» **ACTION ITEM**: Reproduce exactly the lines from the one containing "top (1803, 7)" through the last line of the records below, both included. Leave out any pictures.

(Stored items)
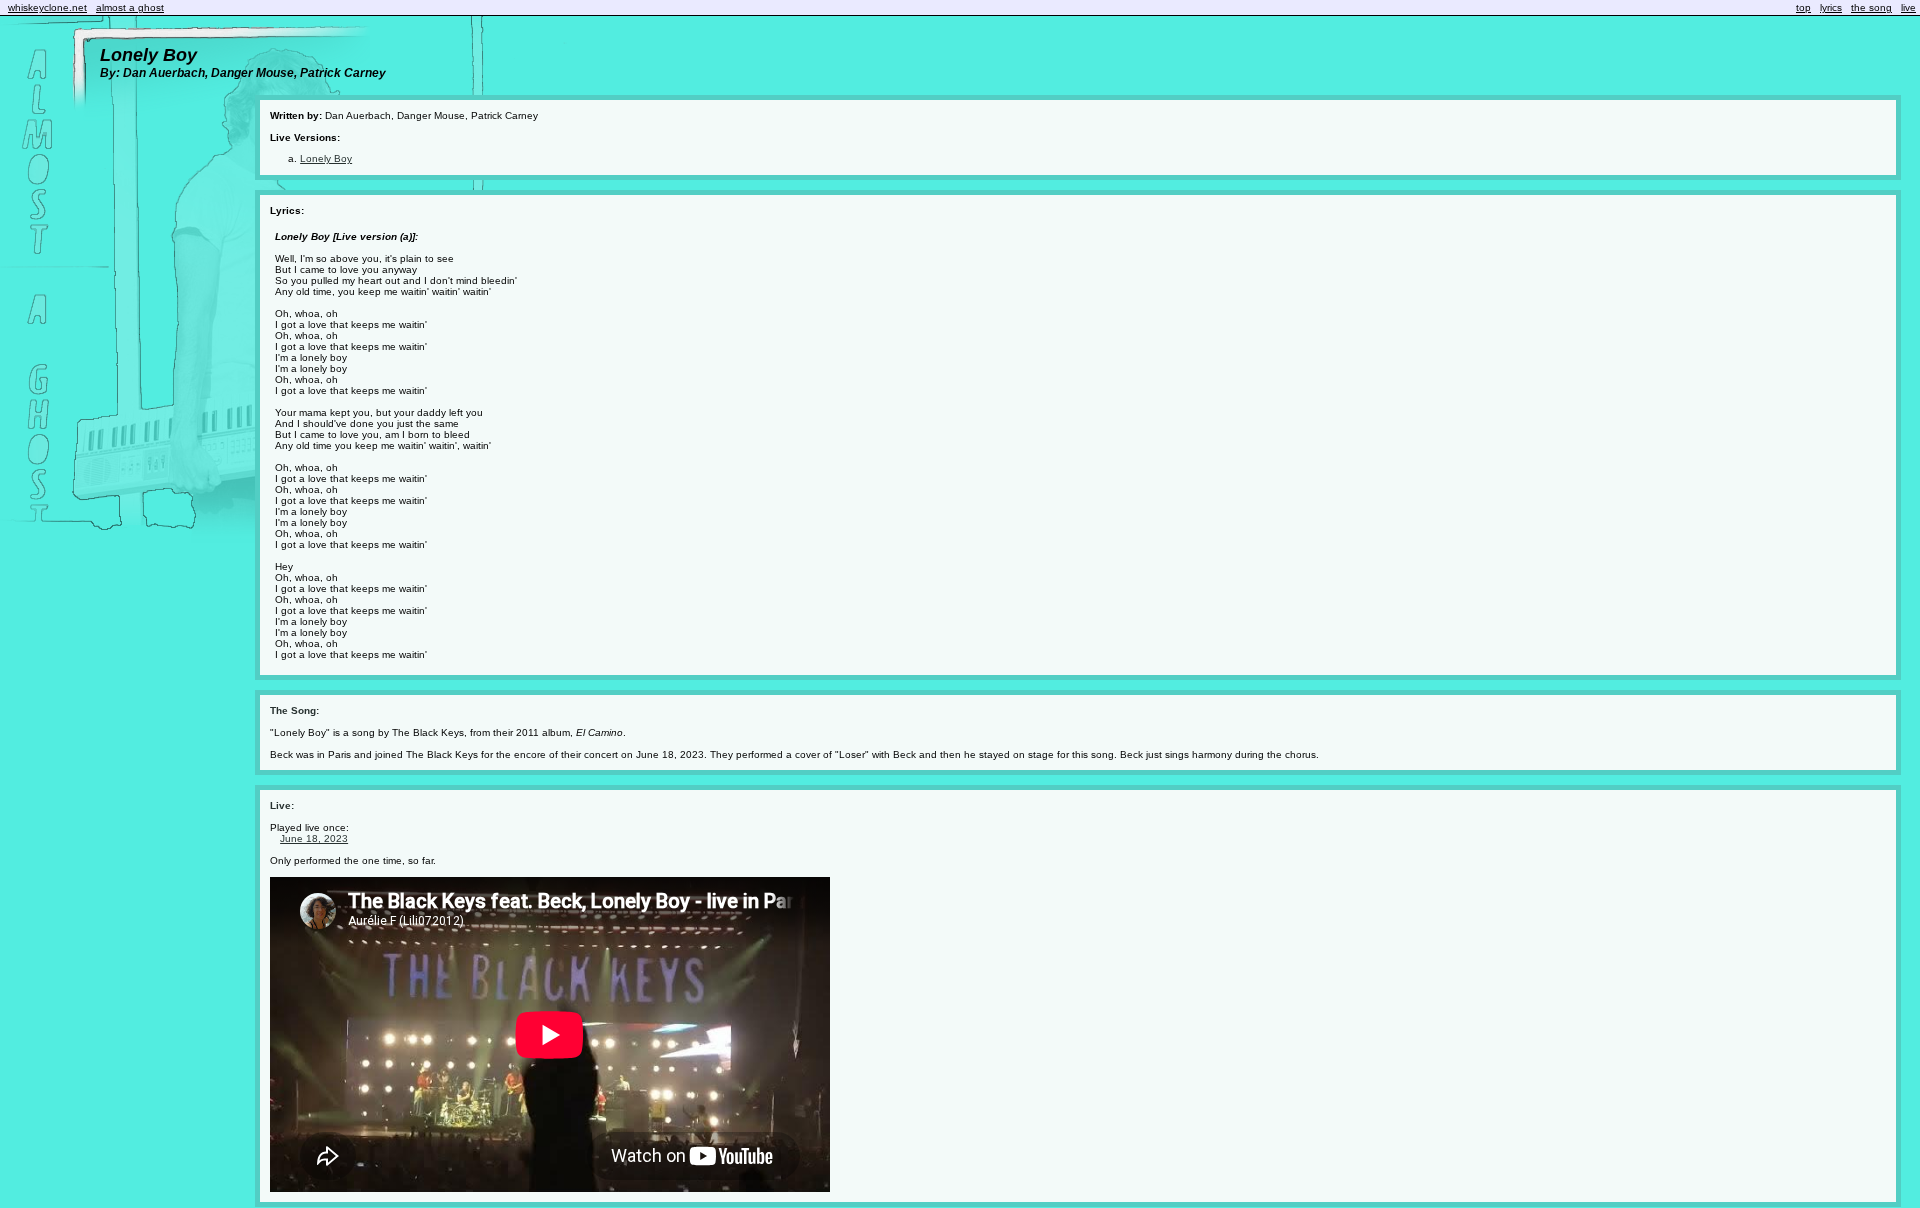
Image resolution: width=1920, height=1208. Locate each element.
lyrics (1831, 7)
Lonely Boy (326, 158)
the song (1871, 7)
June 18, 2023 (314, 838)
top (1803, 7)
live (1908, 7)
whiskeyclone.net (47, 7)
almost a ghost (130, 7)
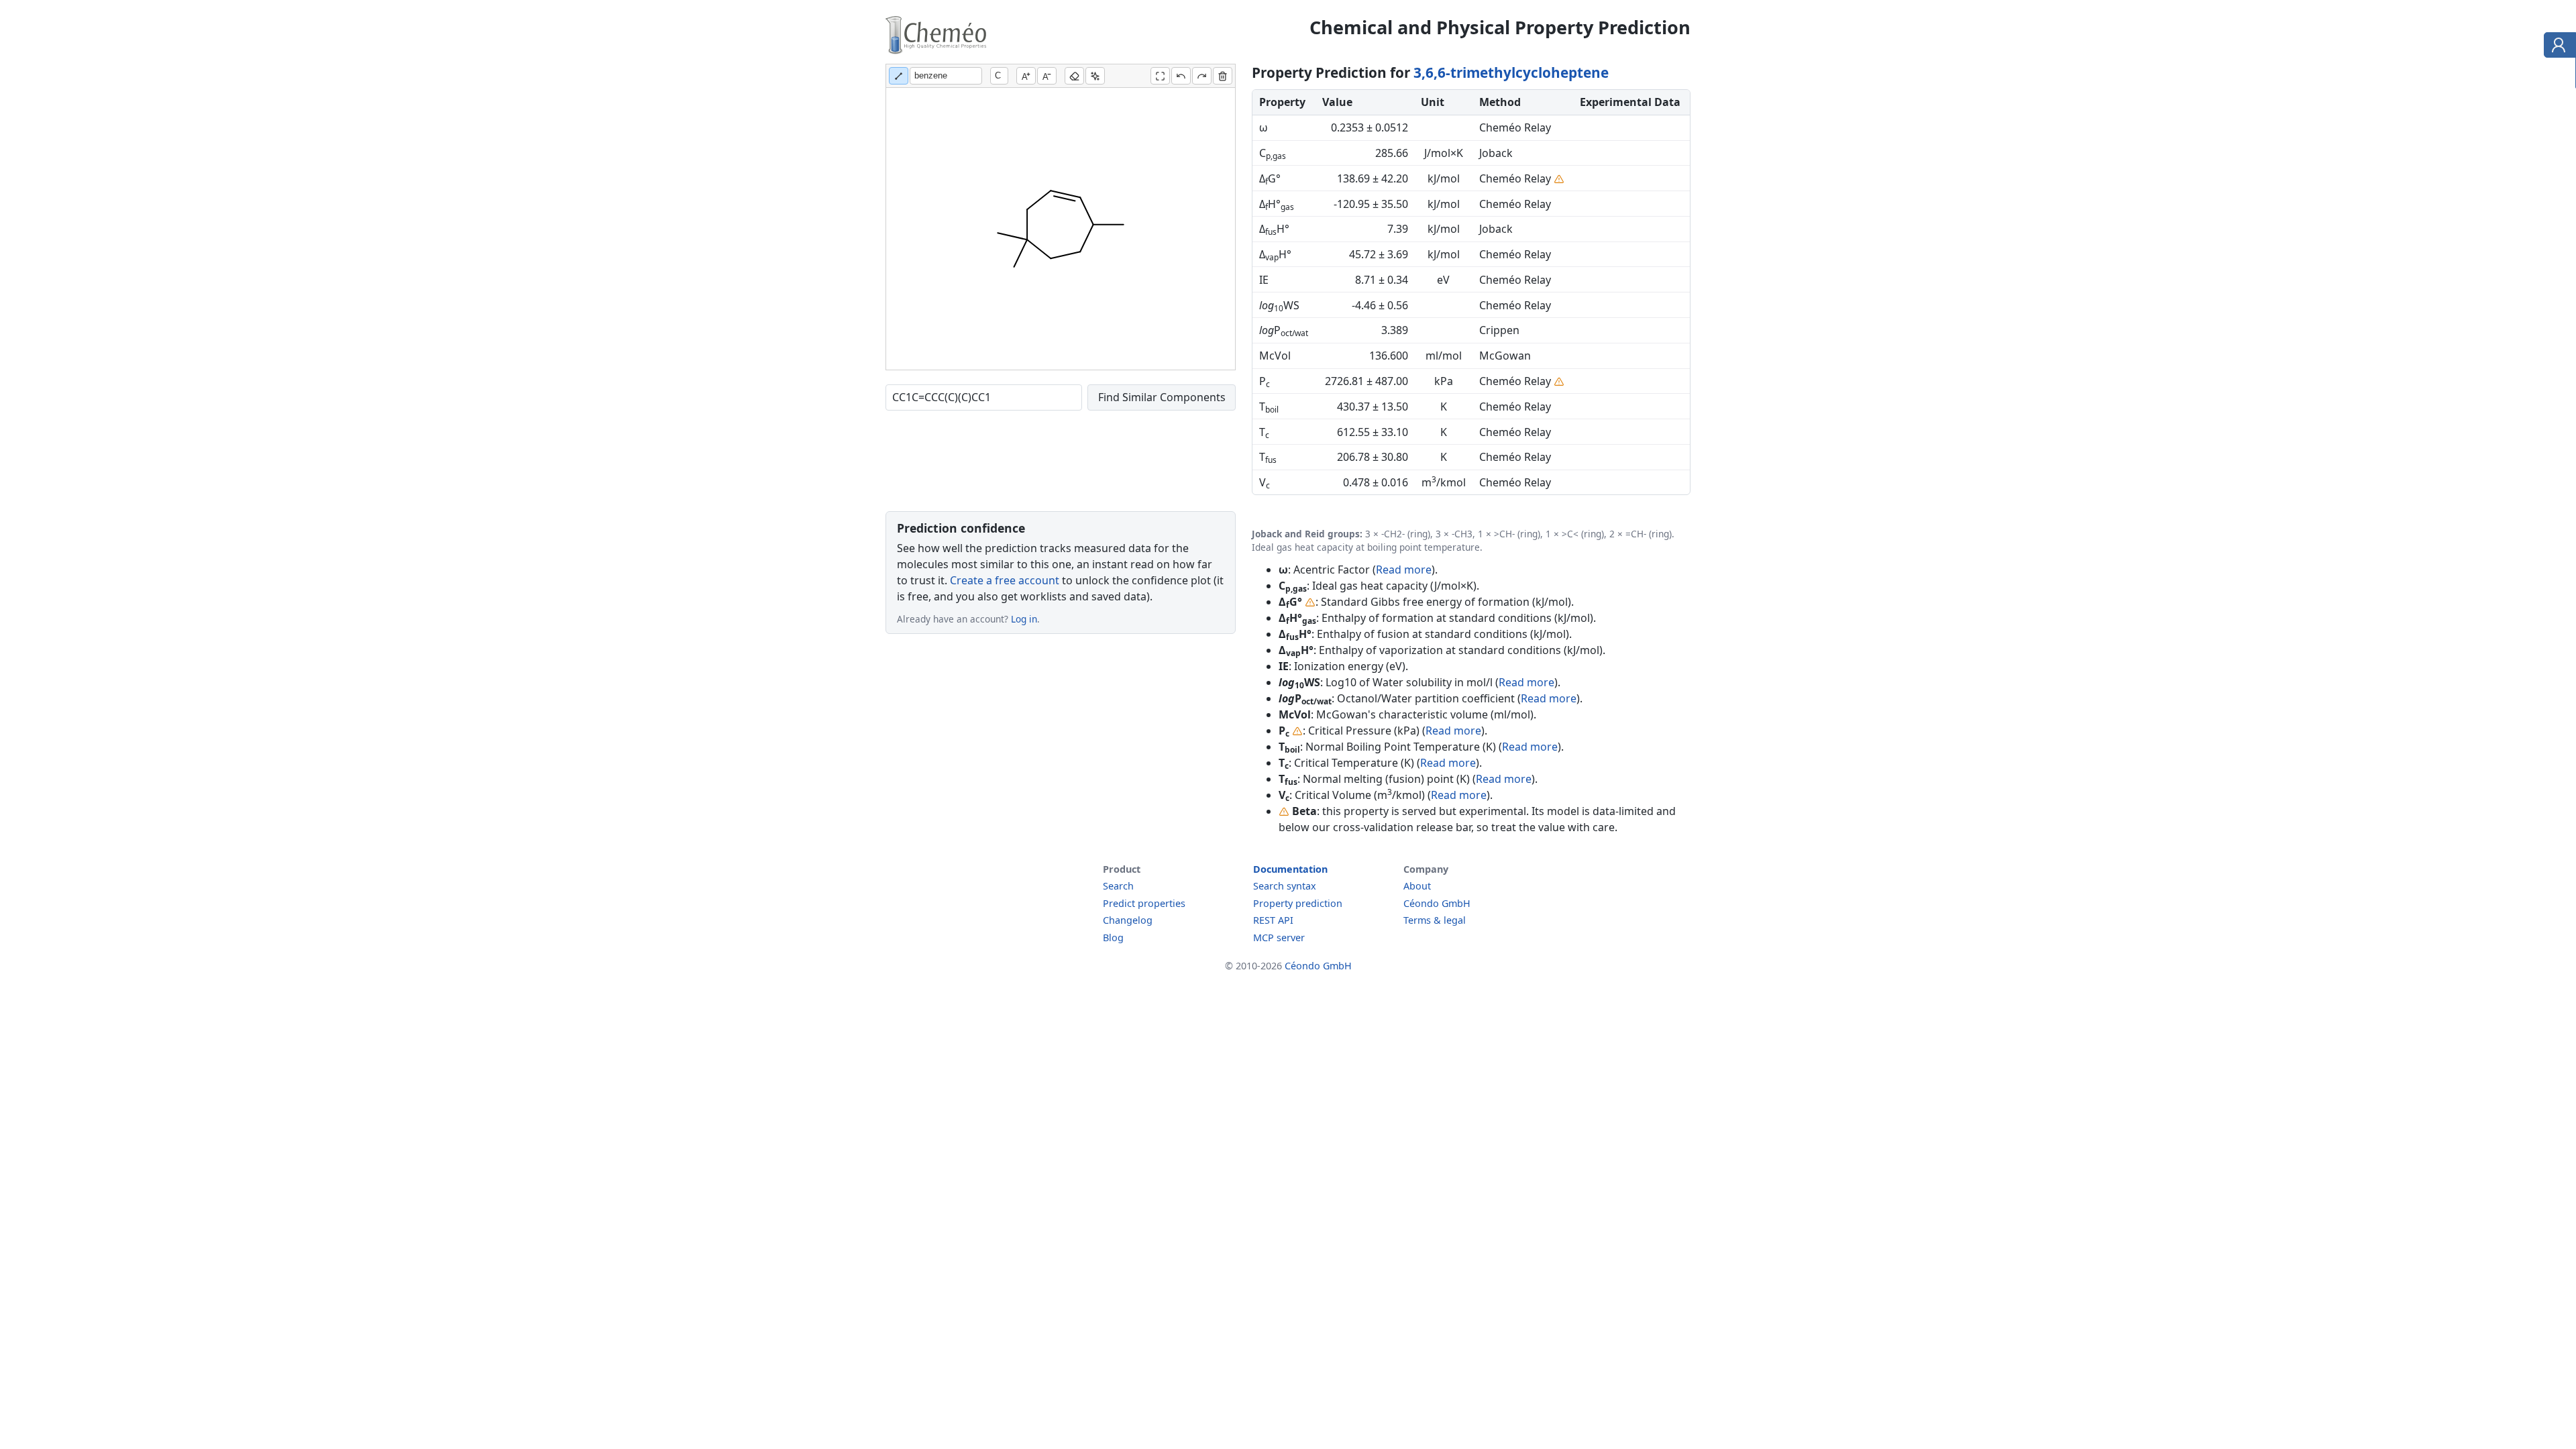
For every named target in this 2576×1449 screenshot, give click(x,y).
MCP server (1279, 937)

» **FINISHED TASK**:
top (1803, 7)
live (1908, 7)
whiskeyclone.net (47, 7)
almost a ghost (130, 7)
For every named target in this 2576×1449 screenshot, give click(x,y).
MCP server (1279, 937)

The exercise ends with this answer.